A CID R51 é um código de sintoma; o diagnóstico definitivo de causa exige investigação clínica dirigida. Não existe um exame que “confirme” R51, pois o código registra a presença do sintoma de cefaléia quando não há outro diagnóstico definitivo. Para sustentar o uso de R51 em vez de outro código, o registro profissional deve conter descrição da localização, características da dor, momento de início, fatores desencadeantes, sinais de alarme avaliados e, se realizados, resultados de exames que excluem causas específicas (por exemplo, imagem cerebral negativa quando indicada). Documentar a hipótese diagnóstica e o plano de investigação evita codificação ambígua.

Como costuma ser tratado

O manejo inicial da cefaléia depende da intensidade e da suspeita de causa: muitos episódios são tratados de forma ambulatorial com medidas sintomáticas e orientações sobre gatilhos e higiene do sono; quadros com sinais de alarme ou alterações neurológicas requerem investigação urgente e possível internação. O conteúdo desta página descreve classes de terapias utilizadas na prática, a necessidade de reavaliação quando há piora e a importância de evitar automedicação crônica que possa levar à cefaleia por uso excessivo de analgésicos. O esquema terapêutico específico varia conforme a hipótese diagnóstica e a expressão clínica.

Quando procurar ajuda

Procura por atendimento é indicada quando a cefaleia tem início súbito e intenso, é acompanhada de febre alta, rigidez de nuca, confusão, sonolência excessiva, perda de consciência, déficit neurológico focal, vômitos persistentes ou quando o padrão de dor muda de forma significativa.

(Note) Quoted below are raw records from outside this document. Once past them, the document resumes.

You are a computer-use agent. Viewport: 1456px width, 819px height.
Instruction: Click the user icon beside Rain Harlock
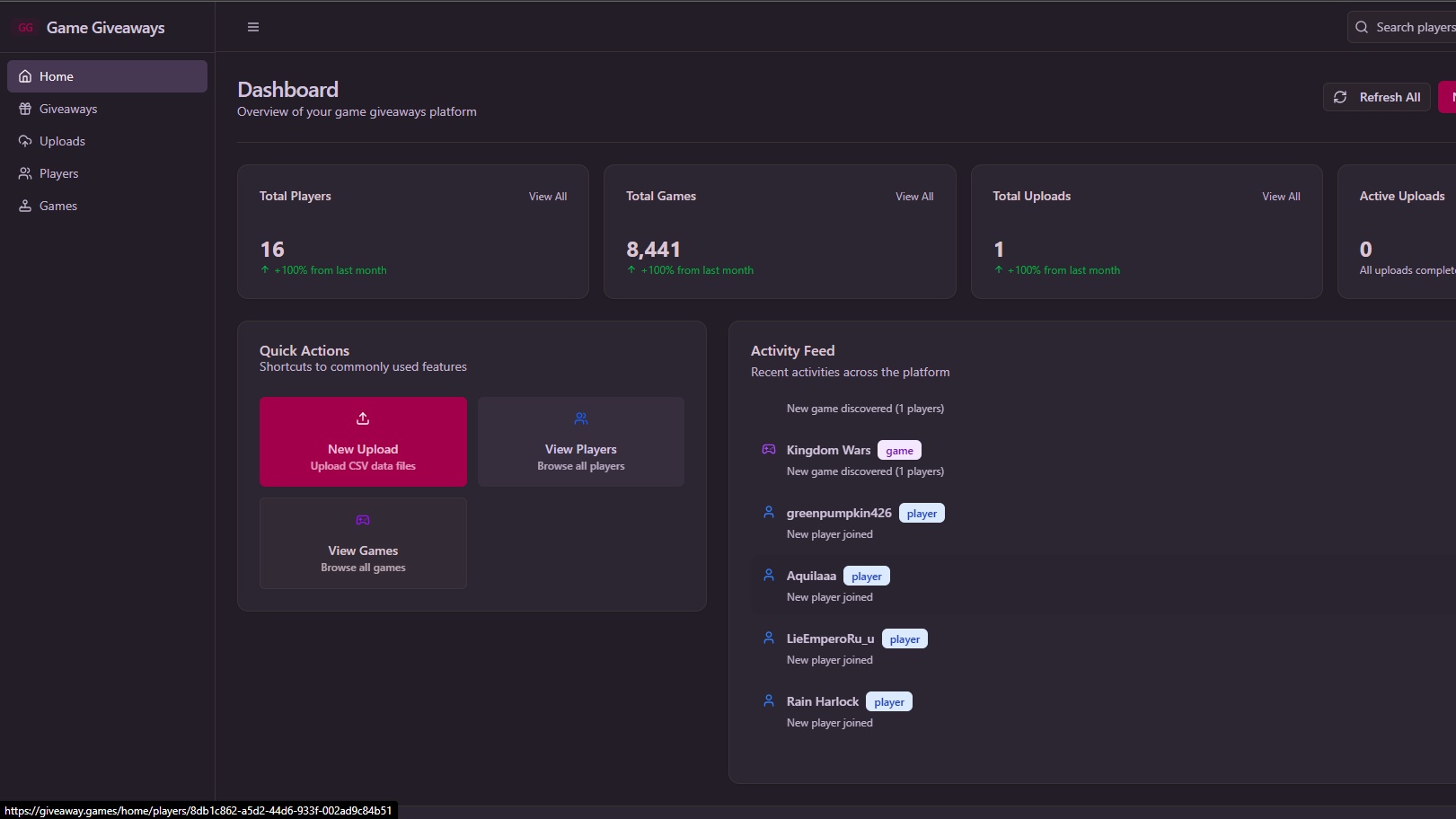point(769,701)
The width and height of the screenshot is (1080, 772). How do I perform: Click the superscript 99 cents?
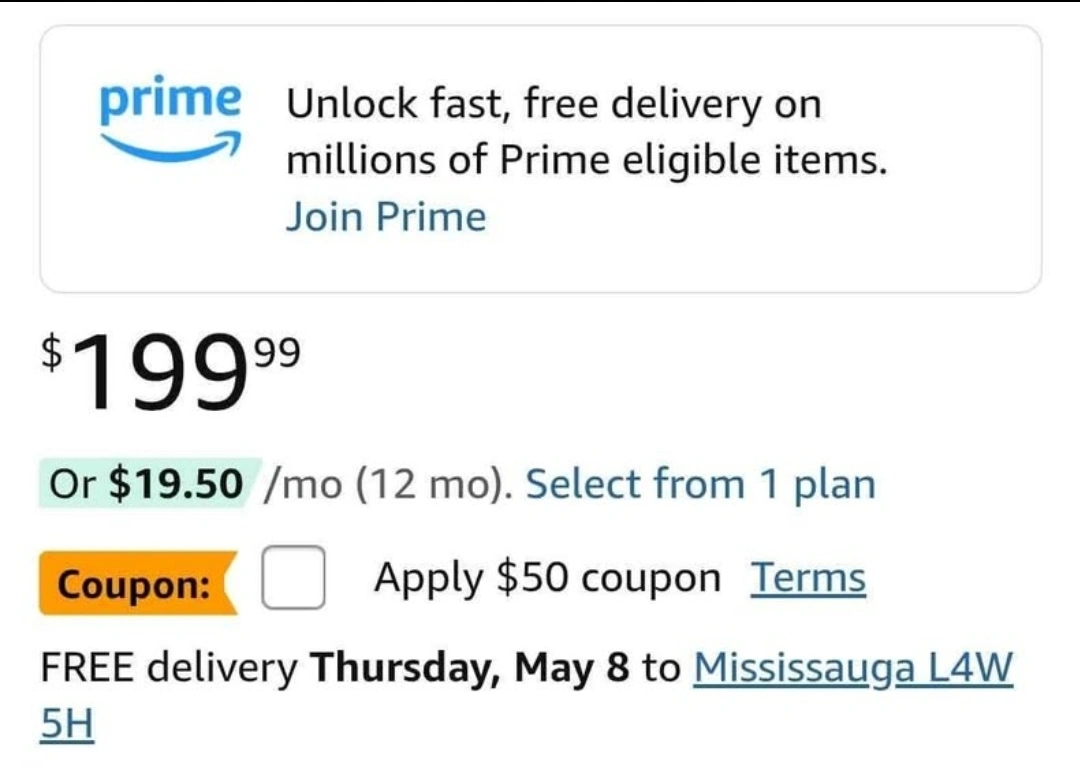278,353
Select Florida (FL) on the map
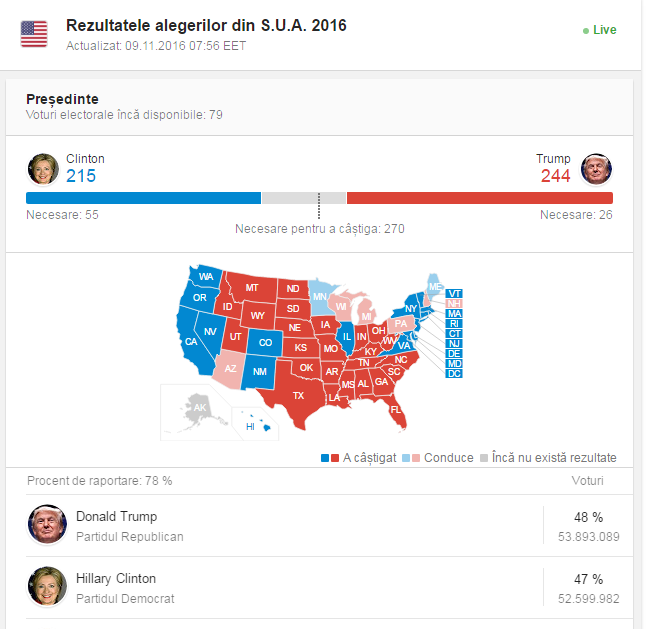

Também é justificável avaliação médica se a dor é frequente, incapacita atividades habituais, não responde a medidas iniciais ou se há suspeita de uso excessivo de analgésicos.

Uso em atestado

R51 é um código de sintoma e pode constar em atestados médicos para justificar afastamento por dor de cabeça; a duração e o enquadramento laboral dependem da avaliação clínica documentada. Em perícias, a presença isolada de R51 sem comprovação de incapacidade funcional objetiva tende a ter peso limitado; registros de intensidade, duração, limitações nas atividades e tratamentos realizados sustentam pedidos administrativos e revisões.

Perguntas frequentes sobre R51

O que significa receber o código CID R51 no meu atestado?

Significa que o registro descreve "cefaleia" — dor de cabeça — sem diagnóstico específico documentado. O código reflete o sintoma relatado e não identifica automaticamente uma doença específica.

Quanto tempo dura o afastamento por um atestado com CID R51?

O tempo de afastamento depende da avaliação clínica do médico e da capacidade funcional do paciente; R51 por si só não estabelece um prazo padrão e cada caso é avaliado segundo o impacto nas atividades laborais.

Cefaleia com CID R51 é contagiosa?

Não. R51 descreve um sintoma (dor de cabeça) e não implica condição transmissível. Se houver infecção associada, o diagnóstico e código correspondente devem ser registrados separadamente.

Que exames costumam ser solicitados quando constam R51 no prontuário?

Exames de imagem (TC ou RM) são considerados quando há sinais de alerta ou suspeita de causa estrutural; exames laboratoriais são pedidos conforme suspeita clínica. A escolha depende dos achados no exame físico e da história.

Como difere R51 de G43 (enxaqueca) no meu prontuário?

R51 indica apenas "cefaleia" sem especificação. Se o médico documenta características típicas de enxaqueca (por exemplo episódios recorrentes com fotofobia, fonofobia ou aura) e registra o diagnóstico, o código correto é G43, não R51.

Posso pedir revisão do código se eu discordar do registro?

Sim; comunique-se com o profissional que emitiu o documento para esclarecimento ou solicite reavaliação. A codificação deve refletir o diagnóstico escrito no prontuário e a justificativa clínica registrada.